◆ Text
Doing Redundant Work to Speed Up Distributed Queries

20 Sep 2012

tl;dr: In distributed data stores, redundant operations can dramatically drop tail latency at the expense of increased system load; different Dynamo-style stores handle this trade-off differently, and there’s room for improvement.

Update 10/2013: Cassandra has since added support for “speculative retry”–effectively, Dean’s suggestions applied to Dynamo reads, as described below.

Update 9/2014: Akka 2.3.5 introduced support for this kind of speculative retry.

At scale, tail latencies matter. When serving high volumes of traffic, even a miniscule fraction of requests corresponds to a large number of operations. Latency has a huge impact on service quality, and looking at the average service latency alone is often insufficient. Instead, folks running high-performance systems at places like Amazon and Google look to the tail when measuring their performance.1 High variance often hides in distribution tails: in a talk at Berkeley last spring, Jeff Dean reported a 95 percentile latency of 24ms and a 99.9th percentile latency of 994ms in Google’s BigTable service—a 42x difference!

◆ Your instructions
In the article on speeding up distributed queries, which version of Akka introduced support for speculative retry? The material after this article is separate from it.

◆ Data lines
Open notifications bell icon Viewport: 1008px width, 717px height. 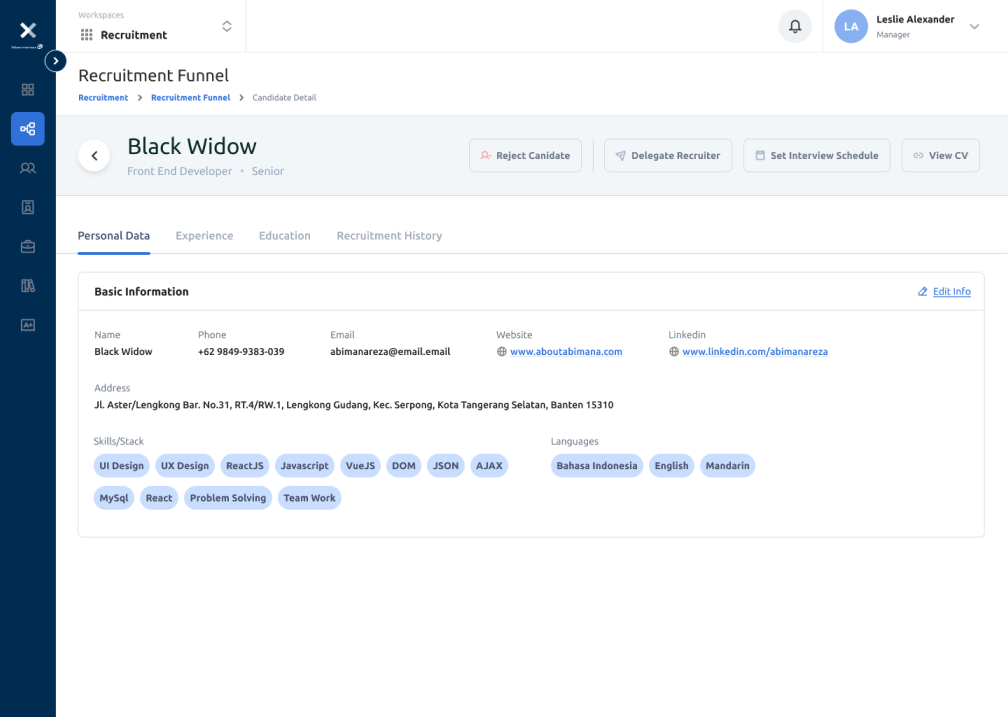pyautogui.click(x=795, y=27)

◆ Full response
Akka 2.3.5